Martijn enjoys rowing and swimming (and no, while people might think so, you typically wouldn’t want to mix those sports by jumping into the water after doing a rowing session). He is also passionate about literature and has a hidden craving for loudly singing Dutch folk songs at karaoke.
We both really enjoy having a garden to take care of and can spend hours repairing and restoring our early-20th-century home.
Martijn’s father is originally from Surinam (in South-America) and his grandmother made sure he developed love for Surinamese food, and especially her recipes, given the main source of pride in Surinamese families are grandma’s recipes.

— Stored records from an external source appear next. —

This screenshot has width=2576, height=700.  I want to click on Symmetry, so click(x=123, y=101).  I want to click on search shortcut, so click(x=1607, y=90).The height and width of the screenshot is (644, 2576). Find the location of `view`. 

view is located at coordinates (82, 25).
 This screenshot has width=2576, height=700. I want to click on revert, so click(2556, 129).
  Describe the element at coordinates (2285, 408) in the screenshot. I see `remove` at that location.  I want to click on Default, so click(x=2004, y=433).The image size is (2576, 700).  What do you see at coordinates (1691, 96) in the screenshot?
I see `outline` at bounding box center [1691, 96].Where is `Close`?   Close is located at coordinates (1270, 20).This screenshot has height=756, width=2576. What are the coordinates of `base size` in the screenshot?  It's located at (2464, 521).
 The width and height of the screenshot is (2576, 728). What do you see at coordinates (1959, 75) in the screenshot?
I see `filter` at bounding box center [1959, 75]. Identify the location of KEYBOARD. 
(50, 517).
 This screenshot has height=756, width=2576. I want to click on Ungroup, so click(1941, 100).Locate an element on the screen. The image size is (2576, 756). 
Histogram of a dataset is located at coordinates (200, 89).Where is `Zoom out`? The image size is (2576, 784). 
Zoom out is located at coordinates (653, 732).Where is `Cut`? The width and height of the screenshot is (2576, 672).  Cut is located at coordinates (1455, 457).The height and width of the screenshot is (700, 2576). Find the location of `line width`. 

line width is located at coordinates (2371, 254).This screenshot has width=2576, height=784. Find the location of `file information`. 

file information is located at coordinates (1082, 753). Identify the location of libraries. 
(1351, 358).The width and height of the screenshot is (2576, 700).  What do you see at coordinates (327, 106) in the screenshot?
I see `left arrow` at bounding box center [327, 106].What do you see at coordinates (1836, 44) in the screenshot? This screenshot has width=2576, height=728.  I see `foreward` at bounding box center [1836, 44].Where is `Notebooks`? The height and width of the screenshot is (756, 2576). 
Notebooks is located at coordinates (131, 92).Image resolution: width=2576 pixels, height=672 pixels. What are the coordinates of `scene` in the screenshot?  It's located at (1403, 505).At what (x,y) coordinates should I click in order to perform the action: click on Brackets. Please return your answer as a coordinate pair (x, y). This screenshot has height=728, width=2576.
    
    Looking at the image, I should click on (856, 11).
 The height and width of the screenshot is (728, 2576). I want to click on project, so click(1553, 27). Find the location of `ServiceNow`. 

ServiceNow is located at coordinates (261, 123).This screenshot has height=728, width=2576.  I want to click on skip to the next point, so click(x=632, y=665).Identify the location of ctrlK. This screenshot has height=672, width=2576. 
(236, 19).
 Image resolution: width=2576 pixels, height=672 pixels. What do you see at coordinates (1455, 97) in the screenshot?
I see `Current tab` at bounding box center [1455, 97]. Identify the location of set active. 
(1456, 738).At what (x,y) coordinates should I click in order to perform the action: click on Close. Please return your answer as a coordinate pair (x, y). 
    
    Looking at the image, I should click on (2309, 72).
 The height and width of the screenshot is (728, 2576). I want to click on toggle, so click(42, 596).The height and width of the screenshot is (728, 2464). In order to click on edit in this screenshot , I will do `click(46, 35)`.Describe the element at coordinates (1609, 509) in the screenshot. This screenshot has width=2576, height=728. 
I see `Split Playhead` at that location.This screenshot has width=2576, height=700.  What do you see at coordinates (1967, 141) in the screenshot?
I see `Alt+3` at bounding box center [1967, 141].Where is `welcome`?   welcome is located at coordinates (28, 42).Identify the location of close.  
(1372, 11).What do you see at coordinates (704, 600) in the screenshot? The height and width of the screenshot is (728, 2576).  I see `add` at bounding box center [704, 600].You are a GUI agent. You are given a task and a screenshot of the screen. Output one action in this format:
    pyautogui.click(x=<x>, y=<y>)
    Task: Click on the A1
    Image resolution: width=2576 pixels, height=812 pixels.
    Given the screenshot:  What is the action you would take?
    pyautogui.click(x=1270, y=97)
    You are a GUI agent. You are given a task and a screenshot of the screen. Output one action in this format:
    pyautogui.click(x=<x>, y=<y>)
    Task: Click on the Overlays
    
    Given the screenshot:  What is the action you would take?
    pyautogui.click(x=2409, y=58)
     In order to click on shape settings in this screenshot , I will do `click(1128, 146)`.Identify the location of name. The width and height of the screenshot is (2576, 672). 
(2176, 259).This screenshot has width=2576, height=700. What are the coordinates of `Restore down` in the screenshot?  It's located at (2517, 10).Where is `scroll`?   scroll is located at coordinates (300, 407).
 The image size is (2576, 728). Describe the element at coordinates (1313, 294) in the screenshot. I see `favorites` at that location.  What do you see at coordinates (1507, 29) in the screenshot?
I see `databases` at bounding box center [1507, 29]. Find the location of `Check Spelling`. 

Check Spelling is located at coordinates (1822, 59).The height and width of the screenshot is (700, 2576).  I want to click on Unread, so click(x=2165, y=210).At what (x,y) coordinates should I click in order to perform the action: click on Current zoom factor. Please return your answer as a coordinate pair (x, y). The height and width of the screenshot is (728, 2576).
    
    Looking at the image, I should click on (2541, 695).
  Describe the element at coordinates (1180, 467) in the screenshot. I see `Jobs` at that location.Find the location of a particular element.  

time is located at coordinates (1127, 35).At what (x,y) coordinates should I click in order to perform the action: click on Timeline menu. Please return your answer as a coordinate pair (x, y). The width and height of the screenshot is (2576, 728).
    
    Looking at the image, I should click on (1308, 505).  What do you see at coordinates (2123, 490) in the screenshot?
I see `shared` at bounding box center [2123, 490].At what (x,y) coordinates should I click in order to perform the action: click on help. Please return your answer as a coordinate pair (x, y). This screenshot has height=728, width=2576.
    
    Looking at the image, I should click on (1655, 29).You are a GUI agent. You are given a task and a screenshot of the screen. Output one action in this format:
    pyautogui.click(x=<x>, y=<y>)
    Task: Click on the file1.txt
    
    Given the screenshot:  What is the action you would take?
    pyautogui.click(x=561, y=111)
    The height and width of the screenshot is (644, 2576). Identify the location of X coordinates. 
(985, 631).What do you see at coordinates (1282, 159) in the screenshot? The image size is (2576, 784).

Stan also got his cooking skills from his father’s side and is more of a cookbook chef, enjoying new recipes and experimenting in the kitchen.
We met almost ten years ago, in Groningen, a city in the north of The Netherlands where Stan was studying and Martijn had just picked up a job. Stan almost walked out on the first date, he shared way later. It was the middle of August and very warm; Martijn had put on white pants which he thought looked fine. Stan did not share that opinion. Martijn’s theory in hindsight is that if Stan stuck with him after hating those pants so much, it must have been true love.
A shared love we discovered that we both have is singing karaoke, specifically Dutch folk songs (the ones that are all about missed love or nostalgia, happy and sad at the same time). Admittedly, it will take a few beers before we get into that mode.
One of our highlights together, literally, was climbing Mount Kilimanjaro in 2019. When you reach the summit in -20 degree Celsius weather, all other things you’re worried about in life seem to suddenly matter much less.
Stan is originally from Amsterdam, his family still lives there. Martijn is from Rotterdam. We settled on Rotterdam ultimately, but again, you can imagine how much we must love each other for someone to move to the main rival city. (In Canada, would this be like someone going from Toronto to Vancouver, or Montréal perhaps?)
“We feel blessed to come from very warm and loving families—Stan with his parents and older sister, and Martijn with his parents, an older brother and a younger sister. We are fortunate to have our extended families living relatively close by, which allows us to share many special moments together. Over two years ago, our beautiful nephew was born, and we are proud to be his godfathers. More recently, we welcomed a sweet niece and two other nephews into our lives, bringing even more joy and love to our family gatherings. We love the simple pleasure of seeing them stroll through the zoo near our house or watching them laugh and play in our garden.”